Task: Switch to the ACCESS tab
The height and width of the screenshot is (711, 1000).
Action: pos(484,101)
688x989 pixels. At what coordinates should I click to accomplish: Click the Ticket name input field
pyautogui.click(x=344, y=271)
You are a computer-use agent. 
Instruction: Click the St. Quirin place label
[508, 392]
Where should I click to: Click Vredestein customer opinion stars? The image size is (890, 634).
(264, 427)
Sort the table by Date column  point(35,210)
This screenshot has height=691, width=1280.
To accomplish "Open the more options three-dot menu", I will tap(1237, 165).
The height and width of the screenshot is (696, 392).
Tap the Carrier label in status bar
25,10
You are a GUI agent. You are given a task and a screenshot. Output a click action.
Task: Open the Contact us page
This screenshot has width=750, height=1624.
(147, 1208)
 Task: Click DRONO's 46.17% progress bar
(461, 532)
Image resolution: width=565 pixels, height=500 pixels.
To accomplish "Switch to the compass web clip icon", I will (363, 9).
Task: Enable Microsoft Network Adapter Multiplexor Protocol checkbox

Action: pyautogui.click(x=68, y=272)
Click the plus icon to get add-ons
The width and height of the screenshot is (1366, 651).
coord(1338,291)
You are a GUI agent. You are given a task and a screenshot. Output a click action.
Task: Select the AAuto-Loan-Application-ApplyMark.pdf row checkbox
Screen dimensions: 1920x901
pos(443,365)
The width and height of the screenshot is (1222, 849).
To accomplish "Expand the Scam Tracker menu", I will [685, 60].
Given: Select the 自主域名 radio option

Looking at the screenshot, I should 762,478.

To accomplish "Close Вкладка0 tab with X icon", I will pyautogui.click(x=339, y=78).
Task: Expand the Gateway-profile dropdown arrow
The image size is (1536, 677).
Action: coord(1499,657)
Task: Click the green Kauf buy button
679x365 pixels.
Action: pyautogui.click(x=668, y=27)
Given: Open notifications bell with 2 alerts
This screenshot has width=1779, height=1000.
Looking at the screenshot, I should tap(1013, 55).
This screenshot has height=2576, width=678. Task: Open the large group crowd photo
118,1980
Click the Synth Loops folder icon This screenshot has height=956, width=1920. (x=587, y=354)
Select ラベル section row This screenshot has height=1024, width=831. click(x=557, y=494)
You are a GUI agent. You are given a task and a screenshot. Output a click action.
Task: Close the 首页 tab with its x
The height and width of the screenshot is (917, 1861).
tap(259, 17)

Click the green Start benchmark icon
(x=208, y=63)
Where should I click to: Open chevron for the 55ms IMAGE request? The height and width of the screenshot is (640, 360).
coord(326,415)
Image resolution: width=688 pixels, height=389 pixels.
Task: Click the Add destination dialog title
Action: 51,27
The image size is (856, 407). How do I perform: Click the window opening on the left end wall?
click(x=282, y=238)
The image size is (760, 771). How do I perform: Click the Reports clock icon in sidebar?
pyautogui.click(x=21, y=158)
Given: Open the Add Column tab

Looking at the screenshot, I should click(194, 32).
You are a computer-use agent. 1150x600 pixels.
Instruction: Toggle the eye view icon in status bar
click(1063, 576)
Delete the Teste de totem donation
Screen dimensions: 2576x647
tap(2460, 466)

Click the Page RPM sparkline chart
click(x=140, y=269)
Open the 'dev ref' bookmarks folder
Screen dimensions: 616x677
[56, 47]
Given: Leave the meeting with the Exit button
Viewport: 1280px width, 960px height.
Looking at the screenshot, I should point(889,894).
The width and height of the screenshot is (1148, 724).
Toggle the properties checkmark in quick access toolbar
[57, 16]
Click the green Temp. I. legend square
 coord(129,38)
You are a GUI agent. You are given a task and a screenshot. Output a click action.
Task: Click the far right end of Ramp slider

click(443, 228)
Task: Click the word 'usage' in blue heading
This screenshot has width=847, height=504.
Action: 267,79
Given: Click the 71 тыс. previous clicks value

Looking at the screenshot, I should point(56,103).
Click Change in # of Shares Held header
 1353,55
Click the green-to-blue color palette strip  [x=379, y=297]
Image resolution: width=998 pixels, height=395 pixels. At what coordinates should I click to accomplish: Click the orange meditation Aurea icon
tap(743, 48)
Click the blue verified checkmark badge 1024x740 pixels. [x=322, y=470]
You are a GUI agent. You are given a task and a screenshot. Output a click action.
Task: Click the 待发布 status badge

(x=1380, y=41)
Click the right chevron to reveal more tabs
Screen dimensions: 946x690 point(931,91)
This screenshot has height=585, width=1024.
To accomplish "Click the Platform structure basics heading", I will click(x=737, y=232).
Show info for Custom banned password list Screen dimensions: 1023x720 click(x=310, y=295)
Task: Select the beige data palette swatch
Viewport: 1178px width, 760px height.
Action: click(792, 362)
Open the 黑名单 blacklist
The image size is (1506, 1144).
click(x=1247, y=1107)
──────────────────────────────
§ To do
A verbatim reproduction of all the records above is the expected answer.

§ Result of the exercise
Task: Switch to the ACCESS tab
The height and width of the screenshot is (711, 1000).
Action: pos(484,101)
688x989 pixels. At what coordinates should I click to accomplish: Click the Ticket name input field
pyautogui.click(x=344, y=271)
You are a computer-use agent. 
Instruction: Click the St. Quirin place label
[508, 392]
Where should I click to: Click Vredestein customer opinion stars? The image size is (890, 634).
(264, 427)
Sort the table by Date column  point(35,210)
This screenshot has height=691, width=1280.
To accomplish "Open the more options three-dot menu", I will tap(1237, 165).
The height and width of the screenshot is (696, 392).
Tap the Carrier label in status bar
25,10
You are a GUI agent. You are given a task and a screenshot. Output a click action.
Task: Open the Contact us page
This screenshot has width=750, height=1624.
(147, 1208)
 Task: Click DRONO's 46.17% progress bar
(461, 532)
Image resolution: width=565 pixels, height=500 pixels.
To accomplish "Switch to the compass web clip icon", I will (363, 9).
Task: Enable Microsoft Network Adapter Multiplexor Protocol checkbox

Action: pyautogui.click(x=68, y=272)
Click the plus icon to get add-ons
The width and height of the screenshot is (1366, 651).
coord(1338,291)
You are a GUI agent. You are given a task and a screenshot. Output a click action.
Task: Select the AAuto-Loan-Application-ApplyMark.pdf row checkbox
Screen dimensions: 1920x901
pos(443,365)
The width and height of the screenshot is (1222, 849).
To accomplish "Expand the Scam Tracker menu", I will [685, 60].
Given: Select the 自主域名 radio option

Looking at the screenshot, I should 762,478.

To accomplish "Close Вкладка0 tab with X icon", I will pyautogui.click(x=339, y=78).
Task: Expand the Gateway-profile dropdown arrow
The image size is (1536, 677).
Action: coord(1499,657)
Task: Click the green Kauf buy button
679x365 pixels.
Action: pyautogui.click(x=668, y=27)
Given: Open notifications bell with 2 alerts
This screenshot has width=1779, height=1000.
Looking at the screenshot, I should tap(1013, 55).
This screenshot has height=2576, width=678. Task: Open the large group crowd photo
118,1980
Click the Synth Loops folder icon This screenshot has height=956, width=1920. (x=587, y=354)
Select ラベル section row This screenshot has height=1024, width=831. click(x=557, y=494)
You are a GUI agent. You are given a task and a screenshot. Output a click action.
Task: Close the 首页 tab with its x
The height and width of the screenshot is (917, 1861).
tap(259, 17)

Click the green Start benchmark icon
(x=208, y=63)
Where should I click to: Open chevron for the 55ms IMAGE request? The height and width of the screenshot is (640, 360).
coord(326,415)
Image resolution: width=688 pixels, height=389 pixels.
Task: Click the Add destination dialog title
Action: 51,27
The image size is (856, 407). How do I perform: Click the window opening on the left end wall?
click(x=282, y=238)
The image size is (760, 771). How do I perform: Click the Reports clock icon in sidebar?
pyautogui.click(x=21, y=158)
Given: Open the Add Column tab

Looking at the screenshot, I should click(194, 32).
You are a computer-use agent. 1150x600 pixels.
Instruction: Toggle the eye view icon in status bar
click(1063, 576)
Delete the Teste de totem donation
Screen dimensions: 2576x647
tap(2460, 466)

Click the Page RPM sparkline chart
click(x=140, y=269)
Open the 'dev ref' bookmarks folder
Screen dimensions: 616x677
[56, 47]
Given: Leave the meeting with the Exit button
Viewport: 1280px width, 960px height.
Looking at the screenshot, I should point(889,894).
The width and height of the screenshot is (1148, 724).
Toggle the properties checkmark in quick access toolbar
[57, 16]
Click the green Temp. I. legend square
 coord(129,38)
You are a GUI agent. You are given a task and a screenshot. Output a click action.
Task: Click the far right end of Ramp slider

click(443, 228)
Task: Click the word 'usage' in blue heading
This screenshot has width=847, height=504.
Action: 267,79
Given: Click the 71 тыс. previous clicks value

Looking at the screenshot, I should point(56,103).
Click Change in # of Shares Held header
 1353,55
Click the green-to-blue color palette strip  [x=379, y=297]
Image resolution: width=998 pixels, height=395 pixels. At what coordinates should I click to accomplish: Click the orange meditation Aurea icon
tap(743, 48)
Click the blue verified checkmark badge 1024x740 pixels. [x=322, y=470]
You are a GUI agent. You are given a task and a screenshot. Output a click action.
Task: Click the 待发布 status badge

(x=1380, y=41)
Click the right chevron to reveal more tabs
Screen dimensions: 946x690 point(931,91)
This screenshot has height=585, width=1024.
To accomplish "Click the Platform structure basics heading", I will click(x=737, y=232).
Show info for Custom banned password list Screen dimensions: 1023x720 click(x=310, y=295)
Task: Select the beige data palette swatch
Viewport: 1178px width, 760px height.
Action: click(792, 362)
Open the 黑名单 blacklist
The image size is (1506, 1144).
click(x=1247, y=1107)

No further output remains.